Cryo-EM structure of the varicella-zoster virus A-capsid

• Published in: Nature communications Vol. 11; no. 1; p. 4795
• Main Authors: Sun, Junqing, Liu, Congcong, Peng, Ruchao, Zhang, Fu-Kun, Tong, Zhou, Liu, Sheng, Shi, Yi, Zhao, Zhennan, Zeng, Wen-Bo, Gao, George Fu, Shen, Hong-Jie, Yang, Xiaoming, Luo, Minhua, Qi, Jianxun, Wang, Peiyi
• Format: Journal Article
• Language: English
• Published: London Nature Publishing Group UK 22.09.2020; Nature Portfolio
• Subjects: 101/28; 631/326/596/1553; 631/326/596/2148; 631/535/1258/1259; Humanities and Social Sciences; multidisciplinary; Science; Science (multidisciplinary)

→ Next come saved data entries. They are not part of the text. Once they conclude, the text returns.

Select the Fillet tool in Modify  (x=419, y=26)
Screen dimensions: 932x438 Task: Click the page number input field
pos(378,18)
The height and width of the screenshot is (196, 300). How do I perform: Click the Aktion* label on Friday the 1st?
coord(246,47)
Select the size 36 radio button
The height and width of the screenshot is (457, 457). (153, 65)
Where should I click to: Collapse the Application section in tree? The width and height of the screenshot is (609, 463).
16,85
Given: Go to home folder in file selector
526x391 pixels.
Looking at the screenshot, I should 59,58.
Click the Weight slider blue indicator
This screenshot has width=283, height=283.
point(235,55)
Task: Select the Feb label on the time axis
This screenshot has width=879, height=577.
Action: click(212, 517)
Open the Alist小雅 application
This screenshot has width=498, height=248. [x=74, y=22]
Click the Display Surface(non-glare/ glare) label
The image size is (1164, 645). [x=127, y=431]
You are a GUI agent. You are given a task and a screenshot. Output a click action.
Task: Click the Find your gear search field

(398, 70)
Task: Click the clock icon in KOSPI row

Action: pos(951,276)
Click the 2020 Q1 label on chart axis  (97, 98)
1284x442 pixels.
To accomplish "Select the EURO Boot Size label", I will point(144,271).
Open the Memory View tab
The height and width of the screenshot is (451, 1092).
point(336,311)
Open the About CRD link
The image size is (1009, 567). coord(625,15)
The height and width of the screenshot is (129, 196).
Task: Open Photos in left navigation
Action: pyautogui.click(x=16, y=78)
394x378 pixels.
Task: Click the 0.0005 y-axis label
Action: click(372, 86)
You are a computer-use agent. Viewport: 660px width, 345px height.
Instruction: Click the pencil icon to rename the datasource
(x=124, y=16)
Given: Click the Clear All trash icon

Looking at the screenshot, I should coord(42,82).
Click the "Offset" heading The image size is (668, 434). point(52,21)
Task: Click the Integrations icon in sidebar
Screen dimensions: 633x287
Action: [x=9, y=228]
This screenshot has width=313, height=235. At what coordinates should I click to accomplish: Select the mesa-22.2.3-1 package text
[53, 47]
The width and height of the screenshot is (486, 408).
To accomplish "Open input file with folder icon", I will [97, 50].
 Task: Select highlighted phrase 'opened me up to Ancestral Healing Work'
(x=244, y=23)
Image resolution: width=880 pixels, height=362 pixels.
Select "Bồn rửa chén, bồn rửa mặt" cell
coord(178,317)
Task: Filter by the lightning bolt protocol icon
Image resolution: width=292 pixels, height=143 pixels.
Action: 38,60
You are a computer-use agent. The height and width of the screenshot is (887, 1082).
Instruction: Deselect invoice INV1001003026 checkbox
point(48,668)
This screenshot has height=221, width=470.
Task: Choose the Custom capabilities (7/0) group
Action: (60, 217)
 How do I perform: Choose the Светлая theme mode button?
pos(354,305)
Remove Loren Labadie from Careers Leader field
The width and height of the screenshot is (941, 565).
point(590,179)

• ISSN: 2041-1723; 2041-1723
• DOI: 10.1038/s41467-020-18537-y

Varicella-zoster virus (VZV), a member of the Alphaherpesvirinae subfamily, causes severe diseases in humans of all ages. The viral capsids play critical roles in herpesvirus infection, making them potential antiviral targets. Here, we present the 3.7-Å-resolution structure of the VZV A-capsid and define the molecular determinants underpinning the assembly of this complicated viral machinery. Overall, the VZV capsid has a similar architecture to that of other known herpesviruses. The major capsid protein (MCP) assembles into pentons and hexons, forming extensive intra- and inter-capsomer interaction networks that are further secured by the small capsid protein (SCP) and the heterotriplex. The structure reveals a pocket beneath the floor of MCP that could potentially be targeted by antiviral inhibitors. In addition, we identified two alphaherpesvirus-specific structural features in SCP and Tri1 proteins. These observations highlight the divergence of different herpesviruses and provide an important basis for developing antiviral drugs. Varicella-zoster virus (VZV) is the causative agent of chickenpox and herpes zoster (shingles). Cryo-EM structure of VZV capsid provides insights into the capsid assembly and reveals a pocket that could potentially be targeted by antiviral drugs.